A compreensão sobre quando e como ocorreu a introdução dessa nova variante viral, situada no conjunto dos vírus da linhagem moderna, enfrenta um desafio: existem poucos genomas sequenciados dos vírus que circularam no país nos últimos anos. “A análise dos genomas atualmente disponíveis em bancos de dados especializados revela que esses vírus com mutações inéditas não derivam dos vírus que causaram o surto anterior no território brasileiro, entre 2008 e 2009, mas seriam resultado de uma nova introdução no país a partir da Venezuela”, afirma Daiana. Ela acrescenta que há uma lacuna nos bancos de dados em relação ao período entre 2009 e 2017. “Infelizmente, os sequenciamentos genéticos geralmente são feitos apenas nos períodos de surto. Assim, para estabelecer como os vírus alcançaram a região Sudeste, será preciso analisar outros genomas referentes ao surto atual, assim como do Norte e do Centro-Oeste, que são áreas endêmicas para a febre amarela silvestre no Brasil e onde esses vírus podem ter circulado anteriormente à ocorrência no Espírito Santo”, completa.

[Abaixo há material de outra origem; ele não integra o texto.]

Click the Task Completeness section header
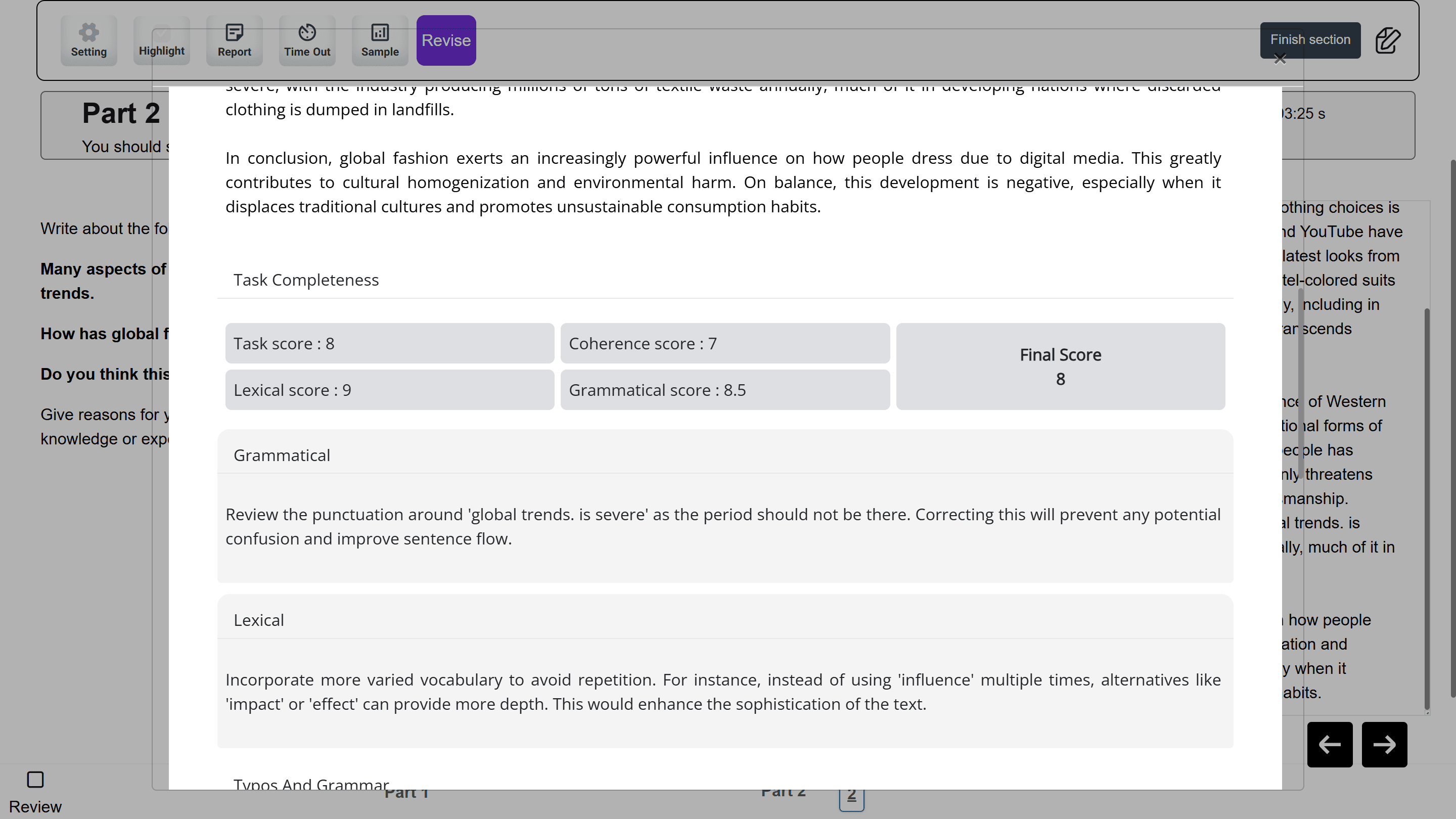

A entrada dos vírus pelo Norte, com disseminação posterior para o Centro-Oeste até alcançar outras regiões foi observada nos episódios anteriores ao surto iniciado em 2016. Os vírus da linhagem moderna que entraram no Brasil a partir de Trinidad e Tobago entre 1981 e 1989 seguiram este caminho até serem detectados no surto iniciado em 2000, quando casos do agravo ocorreram em trechos da Bahia e São Paulo, ao mesmo tempo em que Paraná e Rio Grande do Sul tiveram infecções em animais. A mesma rota foi percorrida pelos vírus referentes ao surto iniciado em 2008. Originada na Venezuela, a variante viral chegou à região Norte entre 1999 e 2005, espalhando-se até alcançar novas áreas no estado de São Paulo, na região Sul e, até mesmo, na Argentina. A partir dos dados disponíveis, os pesquisadores estimam que os vírus relacionados ao surto atual tenham ingressado no Brasil, a partir da Venezuela, entre 2000 e 2016. Por causa do baixo número de genomas sequenciados disponíveis, o intervalo de incerteza é quase duas vezes maior do que o estabelecido para as introduções anteriores de linhagens virais no país.
De acordo com os pesquisadores, além de esclarecer os caminhos percorridos pelos vírus envolvidos no surto atual, a decodificação de mais genomas virais em circulação deve contribuir para esclarecer a origem das mutações inéditas observadas no Brasil recentemente. Uma coisa é certa: essas mutações não estão presentes nos vírus venezuelanos sequenciados até o momento.
Importância da vigilância
Os autores do trabalho ressaltam que a vigilância molecular ” baseada na análise do genoma dos vírus ” pode contribuir para o enfrentamento da febre amarela silvestre no Brasil. “Para esse monitoramento, não é preciso sequenciar o genoma dos vírus em todos os casos. Uma amostra deve ser suficiente para traçar um panorama da variedade genética do vírus no país. Por outro lado, essa ação não pode ficar restrita aos momentos de surto. A vigilância constante é necessária para acompanhar as linhagens em circulação e nos permite compreender melhor a origem dos surtos. Esse trabalho também é fundamental para identificar mutações genéticas que podem ter impacto na atividade viral, facilitando a preparação para o enfrentamento de situações em que possa haver uma vantagem competitiva do vírus”, comenta Gonzalo.